Graph-Memory Agents for Self-Evolving Web and SWE Tasks
Supervisor
Suitable for
Abstract
Supervised by Andrey Kravchenko andrey.kravchenko@cs.ox.ac.uk
Expected background of students and CS techniques that will be applied
The student will know how to work or be able to quickly learn how to work with Pytorch, Hugging Face, IPython notebooks. They should also have a solid mathematical base.
Graph-Memory Agents for Self-Evolving Web and SWE Tasks
Do structured world models improve self-evolving agents compared to reasoning-memory banks? This project will adapt the AriGraph architecture—an evolving semantic-episodic knowledge graph for agent memory—to the ReasoningBank task suite (WebArena, Mind2Web, SWE-Bench-Verified).
The goal is to test whether graph-based memory can match or surpass ReasoningBank’s distilled “reasoning memory” for long-horizon, cross-task learning, and to explore hybrid designs that combine both.
Methodologically, you’ll implement an AriGraph-based agent for the ReasoningBank environments. AriGraph will encode web or code entities (e.g., pages, DOM elements, repositories, tests, patches) as nodes and link them via semantic and episodic relations (“contains,” “links_to,” “fails_on,” “fixed_by”). As the agent acts, it will extract triplets and events using an LLM parser, incrementally updating the graph to reflect new discoveries or corrections. For each new task, you’ll retrieve relevant subgraphs—filtered by recency and degree—to guide reasoning, replacing or augmenting ReasoningBank’s textual memory items.

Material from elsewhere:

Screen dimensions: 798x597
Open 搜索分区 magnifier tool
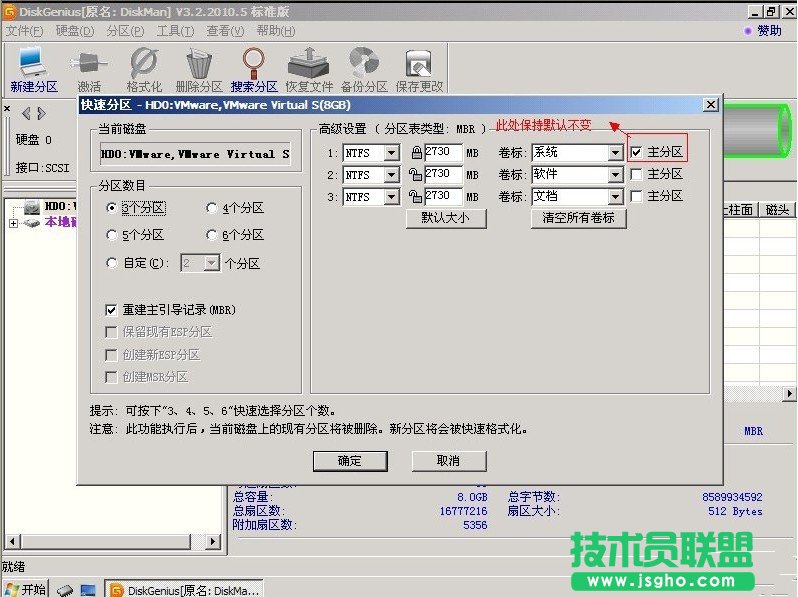[x=254, y=68]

You’ll benchmark this AriGraph agent against the ReasoningBank + MaTTS baseline and simple retrieval or trajectory-memory
controls. Metrics include success rate, steps per task, and
computational efficiency across WebArena, Mind2Web,
and SWE-Bench-Verified. Causal analyses will involve interventions on the graph (e.g., pruning nodes, corrupting edges, disabling
contradiction handling) and patching tests (e.g., removing specific strategy memories) to measure effects on loss, reasoning
stability, and generalization. Representation analyses will inspect how retrieved subgraphs influence hidden states and whether
AriGraph supports smoother reasoning transitions than textual memory.

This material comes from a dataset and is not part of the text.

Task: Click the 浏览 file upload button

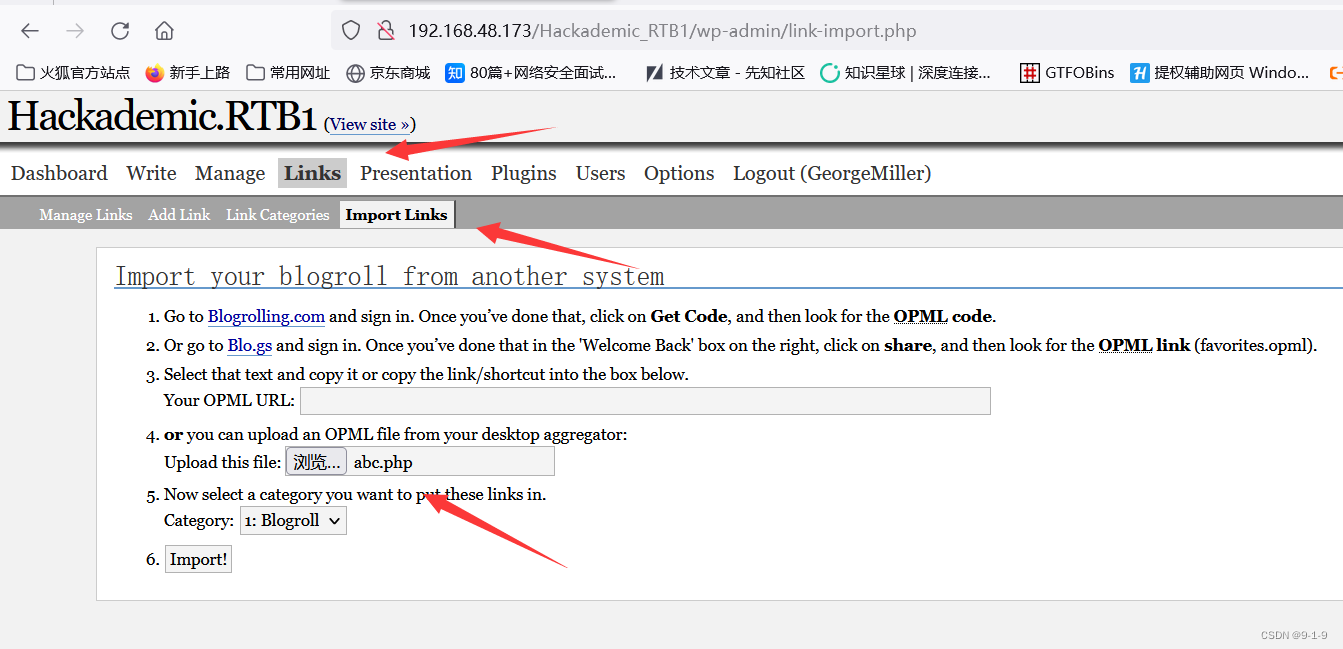Action: coord(315,461)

Outcomes include: (i) a comparative map of graph vs. reasoning-memory performance by domain and model family; (ii) causal
evidence for when structured world knowledge or distilled strategies drive improvement; and (iii) design insights for hybrid
graph-reasoning memory, suggesting where to store world state versus reusable reasoning. The project may also extend AriGraph
with temporal decay, graph compression, or multi-task schemas, offering practical guidance for scalable,
structured,
self-evolving agents in web and software reasoning settings.